28 CommentsThis discussion is locked.
Some sort of discussion of case would be most welcome in a "Tips and Notes" section. I realize the Polish group has an aversion to "cluttering up" the feed in some way, but a simple introduction to the new case as it comes along would not do that. The Turkish course does an admirable job, for example, and I believe the Ukrainian does rather well too. If it can be done for Ukrainian, surely it can be done for Polish. Of course, I understand if it is simply not up in beta and will be added later.

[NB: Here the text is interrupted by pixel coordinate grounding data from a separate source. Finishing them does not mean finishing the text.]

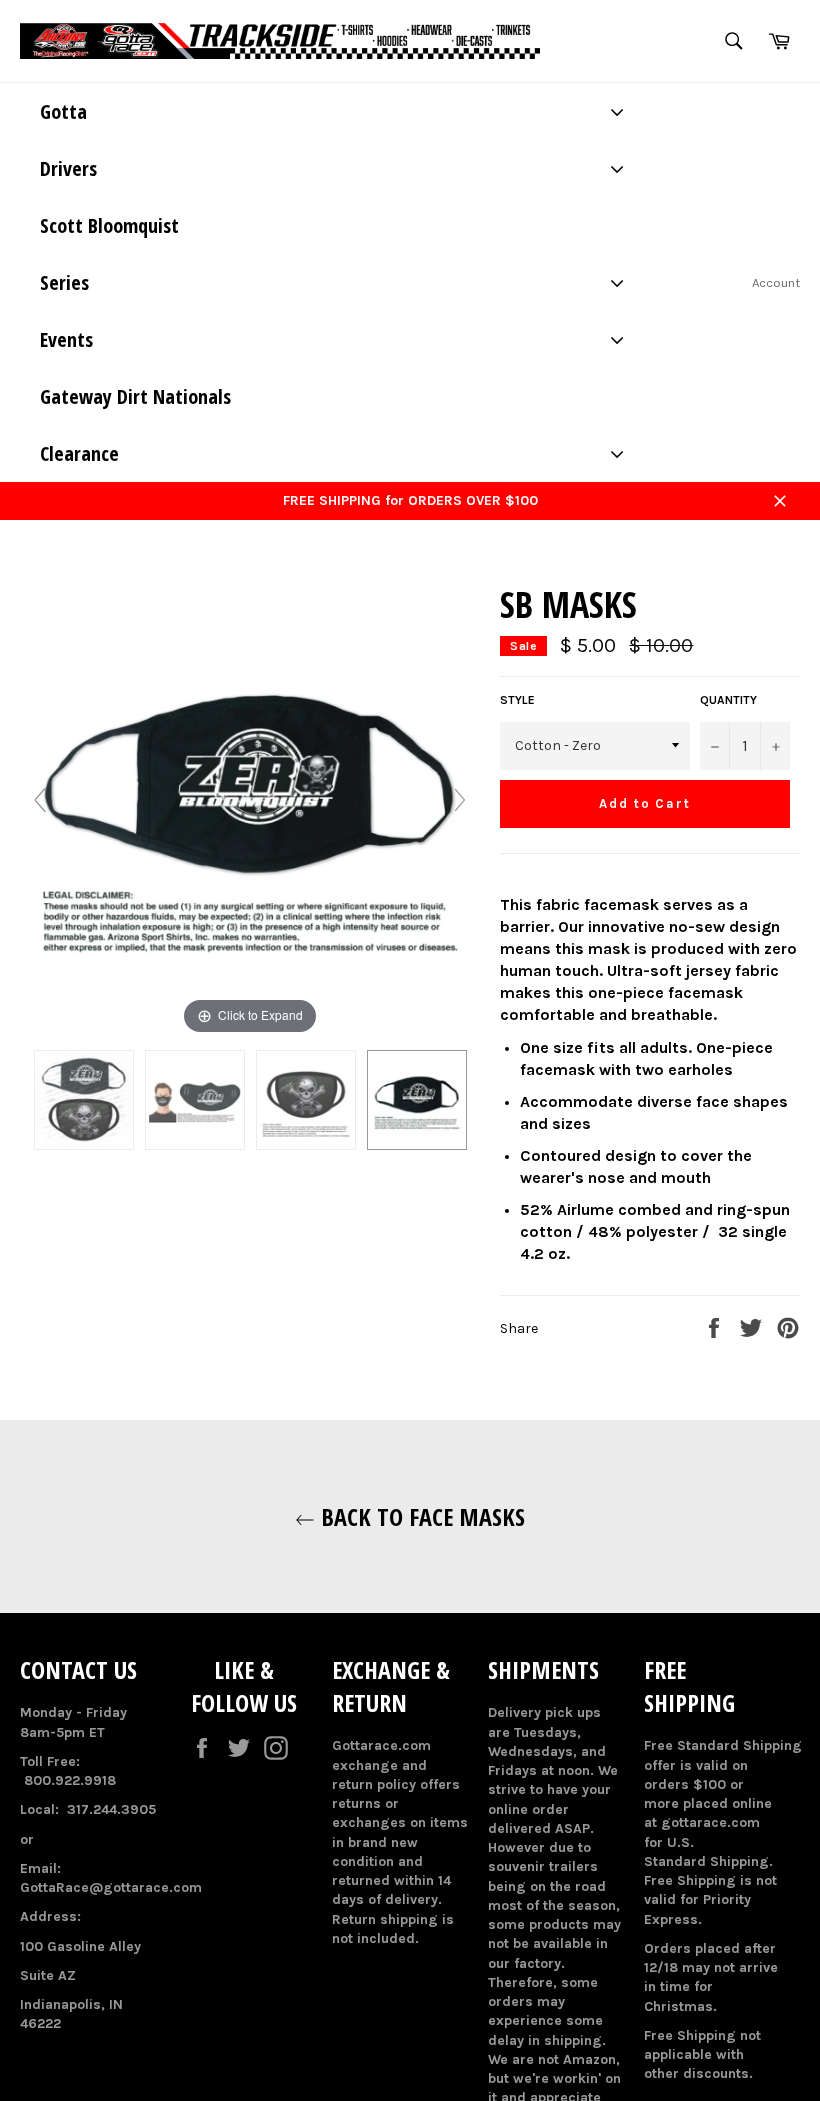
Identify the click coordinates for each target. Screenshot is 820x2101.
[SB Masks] (84, 1100)
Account (776, 282)
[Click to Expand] (250, 809)
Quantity (728, 700)
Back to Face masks (420, 1516)
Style (517, 700)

Ją is accusative and jej is genitive.
Genitive (jej) is used:
- to imply possession
- with units or amounts
- after certain prepositions such as dla, do, od.
- for the direct object in a negative sentence (only if the positive sentence would use the accusative!):
- indicates the direct object of the sentence
- is used with some prepositions to indicate a motion/change (exception: the preposition "w" (in) takes the locative when indicating a state/condition, but to imply change you must use the preposition "do" + genitive)
If you'd like to say "I don't like her" you would say "Nie lubię jej" (negative). But "I like her" is "Lubię ją".
"for the direct object in a negative sentence (only if the positive sentence would use the accusative!)"
So, in a negative sentence, all accusatives change to genitives, or am I getting it wrong? This is very unnatural to me, in Czech, there is no such change and I keep having troubles with this. :(
You also use the genitive case, 'jej', for possession. So "mam jej psa" means "I have her dog". The accusative case, 'ją' is not possessive, so it wouldn't make sense to say "mam ją psa". In English we don't differentiate between possessive and non-possessive 'her', but in Polish they are different words.
This is helpful, but i am confused by one thing. The forms ją/jej correspond to accusative/genitive cases here. Ok, got it. But the endings seem to correspond to adjectives. Lubię jej psa - no problem here as her is being used as as an adjective. But Lubię ją - here ją is a pronoun, right? So is it actually a different word, or am i missing something?
Alik usually gives here an explanation how "jej" as a possessive (in "I like her dog") comes from the Genitive form of "ona" and therefore works more like "I like the dog of her".
For me personally it seems easier to say that those ('jej' as in "I don't see her" and 'jej' as in "her dog") are two different words which happen to be identical - although of course they are related.
Thanks Jellei! Both your description and Alik's are really helpful. I'm not yet sure of the best learning approach. I may try to think about these as different words as see how that goes, or may consult a Polish lesson book and see how they roll out these possessive adjectives/pronouns.
The fact that adjectives and personal pronouns share the same declension pattern is no coincidence. In Old Church Slavonic (a documented sister language of Old Polish), inflected third person pronouns used to be added as a suffix to adjectives. In modern Polish, these forms contracted, so the pronouns aren't as easily recognisable anymore.